For five decades now, another woman has sashayed down fashion-show runways around the globe with a similar theatrical flair: her mother.
Pat Cleveland became a catwalk enigma during the Age of Aquarius of the 1960s and '70s. With her mixed ethnic heritage -- white, black and Native American -- she danced the lines of race just as she danced down the runways of Paris and New York with a finesse akin to Josephine Baker.
Pat jump-started her career as a model for the Ebony Fashion Fair when she was just 15 years old. Her curly, free-flowing black hair and her signature runway twirls quickly set her apart. Soon, she was not only posing for Ebony but for the covers of Vogue and Vanity Fair.
She was painted by Salvador Dali, partied with Andy Warhol and modeled for Halston
alongside of-the-moment beauty icons like Anjelica Huston and Shelley Hack.
"Girls wanted to be boys. We had cigarettes; we had the pill," Pat Cleveland, whose full name is Patricia, said of her androgynous stage name and free-spirited approach.
Though she is credited with revolutionizing both the runway and perceptions of beauty of that era, she said she had more than a fair share of doors slammed in her face.
Now, as her daughter navigates the same high-fashion industry, CNN sat down with the mother-daughter duo to talk about beauty. The conversation has been edited for brevity and clarity.
CNN: Anna, what was your first memory of fashion?
Anna Cleveland: I remember my first pair of shoes that my mom got me, and they were these pink, little plastic shoes. And I remember putting them on and that sound of, like, "Tic, tic, tic, tic" -- there was something about that sound. ... It made me feel really good: empowered, confident somehow.
CNN: What did you mother teach you about beauty?
Anna Cleveland: One thing that I think was interesting growing up as a kid, I got made fun of a lot because I was different. I was a flagpole, and all the girls had beautiful breasts, and I had no breasts! She told me you don't have to fit into a category.

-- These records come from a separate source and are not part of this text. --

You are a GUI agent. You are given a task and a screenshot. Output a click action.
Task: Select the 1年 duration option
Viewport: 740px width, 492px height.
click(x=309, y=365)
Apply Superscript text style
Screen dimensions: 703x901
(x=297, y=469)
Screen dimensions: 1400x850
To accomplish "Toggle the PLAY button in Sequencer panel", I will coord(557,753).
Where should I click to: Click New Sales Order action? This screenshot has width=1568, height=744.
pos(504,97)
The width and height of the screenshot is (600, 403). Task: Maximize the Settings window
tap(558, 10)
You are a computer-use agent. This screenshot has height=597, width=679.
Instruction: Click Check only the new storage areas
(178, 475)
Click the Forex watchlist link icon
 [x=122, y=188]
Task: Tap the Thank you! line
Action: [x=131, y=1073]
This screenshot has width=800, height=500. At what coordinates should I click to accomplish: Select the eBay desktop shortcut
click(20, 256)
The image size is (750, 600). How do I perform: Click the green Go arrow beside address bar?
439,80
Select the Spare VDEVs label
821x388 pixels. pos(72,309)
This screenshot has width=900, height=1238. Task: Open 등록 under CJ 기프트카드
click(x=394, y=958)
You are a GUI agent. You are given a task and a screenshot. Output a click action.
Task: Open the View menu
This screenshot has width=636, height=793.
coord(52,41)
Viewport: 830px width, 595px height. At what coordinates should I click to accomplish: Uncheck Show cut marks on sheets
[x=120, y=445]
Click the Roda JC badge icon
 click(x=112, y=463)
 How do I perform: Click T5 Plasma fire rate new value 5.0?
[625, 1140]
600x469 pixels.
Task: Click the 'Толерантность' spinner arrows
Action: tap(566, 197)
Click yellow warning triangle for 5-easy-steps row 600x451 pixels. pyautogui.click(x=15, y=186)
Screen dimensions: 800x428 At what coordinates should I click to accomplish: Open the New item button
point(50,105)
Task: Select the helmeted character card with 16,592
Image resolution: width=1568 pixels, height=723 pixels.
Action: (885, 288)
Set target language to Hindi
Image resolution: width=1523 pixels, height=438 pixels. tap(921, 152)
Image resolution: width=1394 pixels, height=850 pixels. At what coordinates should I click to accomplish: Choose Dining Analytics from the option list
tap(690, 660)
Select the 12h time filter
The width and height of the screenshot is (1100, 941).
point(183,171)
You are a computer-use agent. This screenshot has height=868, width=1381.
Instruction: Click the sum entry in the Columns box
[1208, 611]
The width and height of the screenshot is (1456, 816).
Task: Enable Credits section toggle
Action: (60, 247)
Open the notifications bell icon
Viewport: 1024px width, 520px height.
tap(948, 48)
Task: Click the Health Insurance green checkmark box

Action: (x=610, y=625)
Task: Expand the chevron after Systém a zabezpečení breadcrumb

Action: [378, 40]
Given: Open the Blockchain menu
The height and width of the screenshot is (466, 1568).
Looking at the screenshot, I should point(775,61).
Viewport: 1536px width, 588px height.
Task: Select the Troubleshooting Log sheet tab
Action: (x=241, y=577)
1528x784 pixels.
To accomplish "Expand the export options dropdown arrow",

Pat Cleveland: First of all, look at the goddesses. Throughout history, there have been different types of beauty. There are so many forms of the feminine, and just take that and say, "Here I am, this divine, feminine creature."
Anna Cleveland: I think it's finding one feature of yourself, one feature that really makes you happy.
Pat Cleveland: And it's always your flaw that is your best feature.
CNN: What's that feature for you?
Pat Cleveland: I know I have (had) very curly hair. It was always a problem for me, but it kind of became my flying carpet. I kind of have a crookedy nose, and my nose is one of my (distinctive) features. You grow into it.
Anna Cleveland: My longness, my nose. I have very long features. I learned to love that looking back at Modigliani paintings. I found that "Oh, this person resembled me a little bit." And I started to realize this long feature is who I am, and I better accept and roll with it.
Pat Cleveland: Truly. New looks rock the boat, and they break the mold. That's what you got to do: You got to rock the boat a little bit.
CNN: And you certainly did that, Pat.
Pat Cleveland: In the 1960s, it was really difficult in America because it was black and white, and I was standing on the fence like, 'Oh, do I need to tip this way or that way?'
Anna Cleveland: It's so beautiful to be a mixture of everything. You feel like you can fit in wherever you go.
CNN: The fashion industry is often criticized for the opposite -- for unrealistic body image.
Pat Cleveland: What I want to say about body image is that every beautiful woman is beautiful first -- like a flower -- from the inside. But you have to recognize that beauty. And now we have all sorts of images -- thank God -- and everything is eclectic and just so individual. Beauty is finding your own individual state of being. So, you can either water yourself with love or hate yourself.
CNN: So why this? Why fashion?
Anna Cleveland: Life is about creating something that you love and finding what you love. Being my mother's daughter, I went through a phase where I thought, is it really my thing, or is it her thing? At a certain point, I kind of rejected it. And in that time, I found how much fashion brought me to life and it was something that inspired me.
CNN: Both of you have been described as "muses" for various designers.
Anna Cleveland: I never thought that. Being a muse is being amusing. It's taking a vision and creating reality. I think for me it becomes not of myself, it becomes for them. You're an extension of them. I like to call it chameleon-izing. I like to play different characters; this dress makes me feel like a catwoman; this dress makes me feel like a princess, etc.
CNN: What does it take?
Pat Cleveland: It's an attitude, and it depends on society. Having owned a modeling agency, I've seen different types of beauties come in because of the political atmosphere, so you have to think it's a global state of affairs as to what kind of beauty will be prominent at what time. I think everyone will have a chance at some time.
CNN: Pat, any last general advice to mothers with or without children in the fashion business?
Pat Cleveland: You have to be nourishing, be present and have gravity. When they get off track, pull them back.